La scuola è fondamentale, forma la personalità e getta le basi affinché l’individuo “impari ad imparare”; un processo che nel mondo che viviamo e in quello che ci attende sarà sempre più sollecitato. Da questa considerazione ha preso le mosse Gianfranco Viesti, professore di Economia applicata all’Università di Bari Aldo Moro, che ha parlato di istruzione, competenze e scuola. Quest’ultima funziona sempre meno come ascensore sociale e presenta significative differenze di funzionamento e performance tra Centro-Nord e Mezzogiorno. Il nostro Paese, inoltre, investe poco nell’università e soprattutto offre “un rendimento monetario dell’istruzione, del diploma e ancora più della laura, più basso che negli altri paesi”. Fra gli altri aspetti esaminati, il docente ha posto l’accento sulla necessità di “una formazione lungo l’intero arco della vita”, nella quale tuttavia l’Italia non vanta una grande tradizione. Oggi una parte della formazione degli adulti viene condotta sempre più spesso in azienda e questa attività, oltre a crescere proporzionalmente con le dimensioni dell’impresa, “negli ultimi 15 anni in Italia è fortemente aumentata”.
A questo proposito Viesti ha citato il recente studio condotto sulle Academy dei Cavalieri del Lavoro, che ha offerto una panoramica su esperienze molto diverse fra loro ma tutte accomunate da un obiettivo: “dare un senso di appartenenza, di condivisione di valori, di lavoro di squadra”.

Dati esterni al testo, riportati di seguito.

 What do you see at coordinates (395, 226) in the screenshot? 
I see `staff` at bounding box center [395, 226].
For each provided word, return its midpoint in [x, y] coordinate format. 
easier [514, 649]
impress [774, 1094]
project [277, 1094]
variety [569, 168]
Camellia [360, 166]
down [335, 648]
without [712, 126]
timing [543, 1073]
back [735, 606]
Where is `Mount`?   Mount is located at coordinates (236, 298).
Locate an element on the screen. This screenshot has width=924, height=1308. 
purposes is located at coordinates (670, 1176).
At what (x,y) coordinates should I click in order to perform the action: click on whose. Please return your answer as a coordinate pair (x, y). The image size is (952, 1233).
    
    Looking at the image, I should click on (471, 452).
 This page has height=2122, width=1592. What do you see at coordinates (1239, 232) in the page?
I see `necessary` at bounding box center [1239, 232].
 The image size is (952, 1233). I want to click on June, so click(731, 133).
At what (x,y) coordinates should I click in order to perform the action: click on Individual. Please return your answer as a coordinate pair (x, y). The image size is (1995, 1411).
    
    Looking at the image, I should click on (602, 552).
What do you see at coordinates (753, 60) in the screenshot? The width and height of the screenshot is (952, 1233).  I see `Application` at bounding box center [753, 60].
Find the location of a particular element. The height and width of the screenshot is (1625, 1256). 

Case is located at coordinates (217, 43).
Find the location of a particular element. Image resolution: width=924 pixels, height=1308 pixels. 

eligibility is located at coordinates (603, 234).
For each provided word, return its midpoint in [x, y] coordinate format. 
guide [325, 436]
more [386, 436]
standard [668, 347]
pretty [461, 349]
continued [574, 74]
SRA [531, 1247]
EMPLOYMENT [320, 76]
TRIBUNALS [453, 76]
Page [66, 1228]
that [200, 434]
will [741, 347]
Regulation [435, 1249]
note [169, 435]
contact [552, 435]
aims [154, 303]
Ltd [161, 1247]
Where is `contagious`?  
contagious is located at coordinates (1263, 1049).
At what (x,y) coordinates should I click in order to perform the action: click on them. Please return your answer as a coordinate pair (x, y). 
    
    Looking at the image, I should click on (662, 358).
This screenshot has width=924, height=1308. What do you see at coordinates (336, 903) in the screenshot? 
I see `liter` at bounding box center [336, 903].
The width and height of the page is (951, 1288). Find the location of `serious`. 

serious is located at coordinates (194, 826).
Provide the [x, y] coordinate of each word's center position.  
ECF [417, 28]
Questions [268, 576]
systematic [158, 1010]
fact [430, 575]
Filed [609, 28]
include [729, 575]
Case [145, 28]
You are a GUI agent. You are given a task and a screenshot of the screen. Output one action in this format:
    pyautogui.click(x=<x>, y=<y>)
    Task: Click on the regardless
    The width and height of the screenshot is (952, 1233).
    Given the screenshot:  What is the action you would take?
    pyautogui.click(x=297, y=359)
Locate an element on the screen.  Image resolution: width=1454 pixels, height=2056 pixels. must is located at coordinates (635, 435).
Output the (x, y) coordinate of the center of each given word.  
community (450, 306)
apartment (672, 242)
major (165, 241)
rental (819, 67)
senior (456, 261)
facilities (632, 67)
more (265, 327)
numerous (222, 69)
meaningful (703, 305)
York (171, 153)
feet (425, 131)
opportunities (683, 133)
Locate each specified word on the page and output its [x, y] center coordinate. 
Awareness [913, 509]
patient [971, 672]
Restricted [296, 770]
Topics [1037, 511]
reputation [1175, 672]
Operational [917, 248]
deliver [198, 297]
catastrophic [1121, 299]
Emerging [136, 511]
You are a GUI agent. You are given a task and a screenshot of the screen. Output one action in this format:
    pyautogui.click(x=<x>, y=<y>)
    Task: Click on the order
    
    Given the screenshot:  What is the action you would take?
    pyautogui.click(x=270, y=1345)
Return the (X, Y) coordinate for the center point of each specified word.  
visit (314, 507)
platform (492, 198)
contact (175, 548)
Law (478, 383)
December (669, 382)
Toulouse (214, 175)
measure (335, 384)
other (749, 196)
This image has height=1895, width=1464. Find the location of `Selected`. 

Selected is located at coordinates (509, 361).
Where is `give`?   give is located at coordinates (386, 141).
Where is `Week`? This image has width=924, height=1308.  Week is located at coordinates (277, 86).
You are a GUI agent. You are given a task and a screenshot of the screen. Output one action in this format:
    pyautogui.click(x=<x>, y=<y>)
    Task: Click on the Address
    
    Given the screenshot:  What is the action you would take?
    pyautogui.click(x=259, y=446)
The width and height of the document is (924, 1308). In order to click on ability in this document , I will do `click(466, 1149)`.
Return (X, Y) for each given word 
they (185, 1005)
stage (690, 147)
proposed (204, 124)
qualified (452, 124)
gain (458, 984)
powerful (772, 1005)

Viesti ha illustrato anche le differenze fra il modello di trasmissione delle conoscenze in azienda di stampo anglosassone – Business School e competenze standardizzate – rispetto al modello italiano, in cui le competenze, tacite, venivano trasmesse attraverso l’affiancamento, il praticantato. Questa differenza deriva dalla capacità tutta italiana di realizzare prodotti molto diversi fra loro. Dal canto loro, “le Academy possono rappresentare una via di mezzo, un tentativo di diffondere, nel corpo dell’impresa, più professionalmente, più sistematicamente questo insieme di conoscenze”. “La previsione degli imprenditori con cui ho parlato – ha aggiunto Viesti – è che questo processo aumenterà. A me, personalmente, sembra un’ottima cosa, uno dei tanti tentativi che vanno fatti per rendere il nostro Paese, le nostre imprese, sempre più protagoniste in questo quadro, che presenta sfide non irrilevanti”.